LeetCode #725 — MEDIUM

Split Linked List in Parts

Move from brute-force thinking to an efficient approach using linked list strategy.

The Problem

Problem Statement

Given the head of a singly linked list and an integer k, split the linked list into k consecutive linked list parts.

The length of each part should be as equal as possible: no two parts should have a size differing by more than one.
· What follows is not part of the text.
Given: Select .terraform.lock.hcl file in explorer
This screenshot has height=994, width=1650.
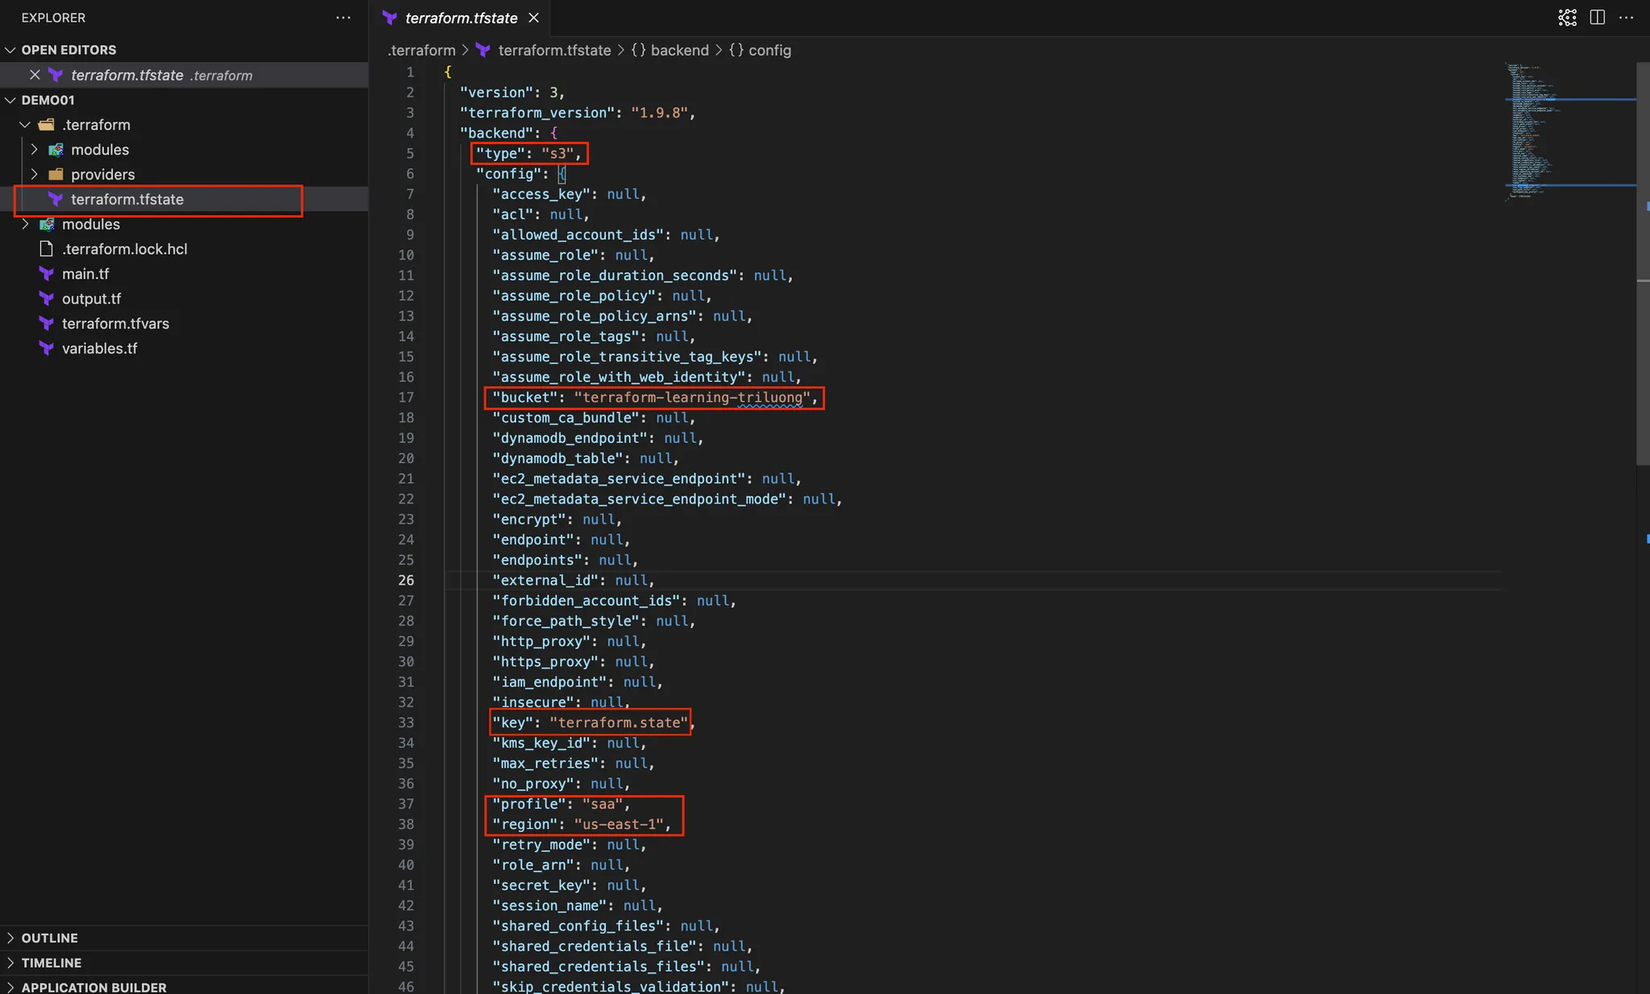Looking at the screenshot, I should (x=124, y=249).
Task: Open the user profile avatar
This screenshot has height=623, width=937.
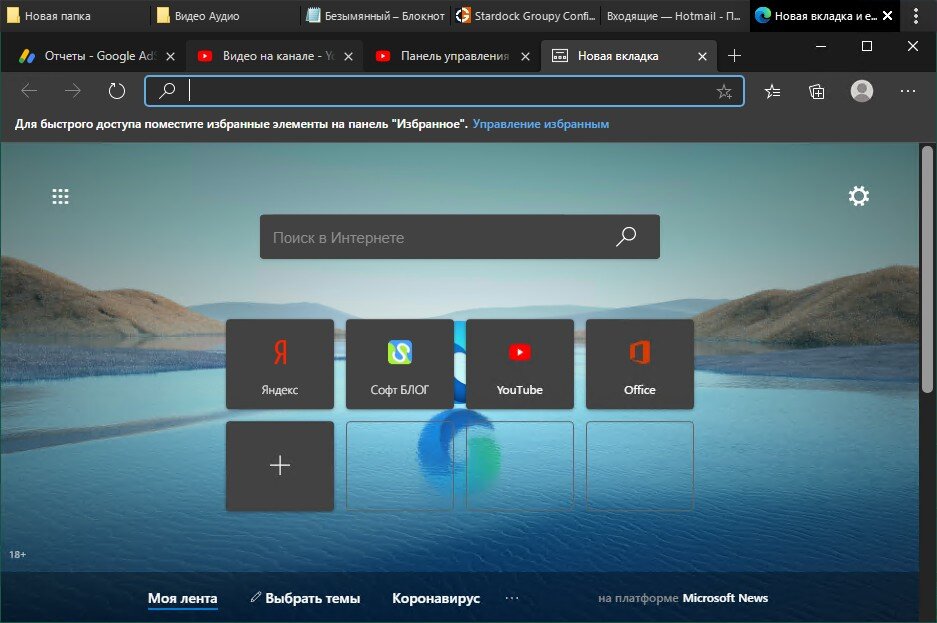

This may lead to some parts being null.

The parts should be in the order of occurrence in the input list, and parts occurring earlier should always have a size greater than or equal to parts occurring later.
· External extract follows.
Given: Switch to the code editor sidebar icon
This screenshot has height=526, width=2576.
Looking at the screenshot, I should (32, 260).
Return an array of the k parts.

Example 1:

Input: head = [1,2,3], k = 5
Output: [[1],[2],[3],[],[]]
Explanation:
The first element output[0] has output[0].val = 1, output[0].next = null.
The last element output[4] is null, but its string representation as a ListNode is [].

Example 2:

Input: head = [1,2,3,4,5,6,7,8,9,10], k = 3
Output: [[1,2,3,4],[5,6,7],[8,9,10]]
Explanation:
The input has been split into consecutive parts with size difference at most 1, and earlier parts are a larger size than the later parts.

Constraints:

The number of nodes in the list is in the range [0, 1000].
0 <= Node.val <= 1000
1 <= k <= 50

Step 01

Brute Force Baseline

Problem summary: Given the head of a singly linked list and an integer k, split the linked list into k consecutive linked list parts. The length of each part should be as equal as possible: no two parts should have a size differing by more than one. This may lead to some parts being null. The parts should be in the order of occurrence in the input list, and parts occurring earlier should always have a size greater than or equal to parts occurring later. Return an array of the k parts.

Baseline thinking

Start with the most direct exhaustive search. That gives a correctness anchor before optimizing.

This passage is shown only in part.